Despite the fact that President-elect Obama described his stimulus package on Thursday with only broad generalities, the proposal is already coming under criticism from economists on the left. Anxiety that the package is too small is combined with a fear that the rumored $300 billion in tax cuts for individuals and corporations will do little to jump-start the economy. They argue that Obama, in seeking a solution that Republicans on the Hill will support, has sacrificed key components that would make the package work most effectively.
Paul Krugman, Nobel Laureate and in-house economic lefty for the New York Times, wrote on his blog this week:
This really does look like a plan that falls well short of what advocates of strong stimulus were hoping for and it seems as if that was done in order to win Republican votes. Yet even if the plan gets the hoped-for 80 votes in the Senate, which seems doubtful, responsibility for the plan's perceived failure, if it's spun that way, will be placed on Democrats.
I see the following scenario: a weak stimulus plan, perhaps even weaker than what we're talking about now, is crafted to win those extra GOP votes. The plan limits the rise in unemployment, but things are still pretty bad, with the rate peaking at something like 9 percent and coming down only slowly. And then Mitch McConnell says "See, government spending doesn't work."
Dean Baker, co-director of the Center for Economic and Policy Research, appeared on Rachel Maddow's MSNBC show on Tuesday and said that investments in America's infrastructure, which will create jobs, are preferable to tax cuts. The numbers, Baker said, are on his side.
Well, this isn't a matter of ideology. There's a lot of evidence on this. People save tax cuts, particularly given the current environment. People just lost all of their savings in the stock market and their house. They have to rebuild their savings.
If we send people a check, they are likely to save much of it. That's good for them but it's bad for the economy. We need spending right now, and we now hope the government spends it in weatherizing homes, redoing infrastructure, whatever it might be, that gives a direct boost to the economy.
John Judis, writing in the New Republic, expanded on infrastructure investment's various benefits:
Most economists agree that what finally pulled the U.S. out of the Great Depression was military spending for World War II.... In 1936, unemployment was still at 16.9 percent; by 1942, after two years of war spending, it was 4.7 percent, strongly indicating that it was war spending that did it.

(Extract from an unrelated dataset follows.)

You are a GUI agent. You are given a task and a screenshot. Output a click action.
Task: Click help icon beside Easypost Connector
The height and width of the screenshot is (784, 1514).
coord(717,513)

I am not suggesting that the United States start a world war in order to solve the world's economic problem. But I am suggesting a strategy that could be called the fiscal equivalent of war.
It would consist not merely of updating or repairing the nation's infrastructure, but in undertaking massive new investments that would expand the scope of American industry, and address other urgent problems in the process: global warming, over-reliance on petroleum, and the need to revive America's domestic manufacturing capabilities—not just to provide jobs, but also to provide tradeable goods that can reduce the country's current account deficit.

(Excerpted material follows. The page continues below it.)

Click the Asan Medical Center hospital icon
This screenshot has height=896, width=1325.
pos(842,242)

James Galbraith, an economist at the Lyndon B. Johnson School of Public Affairs, who recently wrote for this magazine that Obama needs to think long-term for his stimulus package to be truly effective, recently urged massive action, drawing inspiration from Ronald Reagan:
Reagan got it right: he put everything into the first package in 1981, passed a tax cut that was grossly excessive, and then let the Congress pass tax increases taking it back in 1982 and 1984. The result, on net, was a cyclical success. A strategy that calibrates the package to a forecast which proves too optimistic will
lead to failure.
For this reason, I have favored a package that is at least twice, and even three times, the two-percent-of-GDP we are hearing about now. There is no harm in doing too much; you can take it back if the economy recovers. There is every potential for harm in doing too little.
Greg Anrig of the Century Foundation puts it all together, arguing that Obama's drive for bipartisan support is a misuse of presidential leadership:
The big corporate tax break proposals they have floated are misguided from a policy standpoint and concede too much ground politically. And even hinting at the possibility of cutting Social Security benefits, when we are clearly in a much deeper economic crisis than most voters understood even in November, is a further sign that Obama is focusing on trying to win broad support for a package that will be less likely to be effective than sufficient support for a package that will be more likely to be effective.
Now that he's actually going to be president, getting policies right and
then winning support for those strategies should be the order of operations rather than the other way around. The foremost priority has to be assembling ideas that will actually work.
Obama's first initiative as president will likely be one of the most important of his four or eight years in office, and is one that he must undertake with no presidential experience and little time to build working relationships with his economic advisers or Members of Congress. How he approaches this raises a critical issue: does his instinct for bipartisanship conflict not just with his progressive principles, but with the best interests of the country?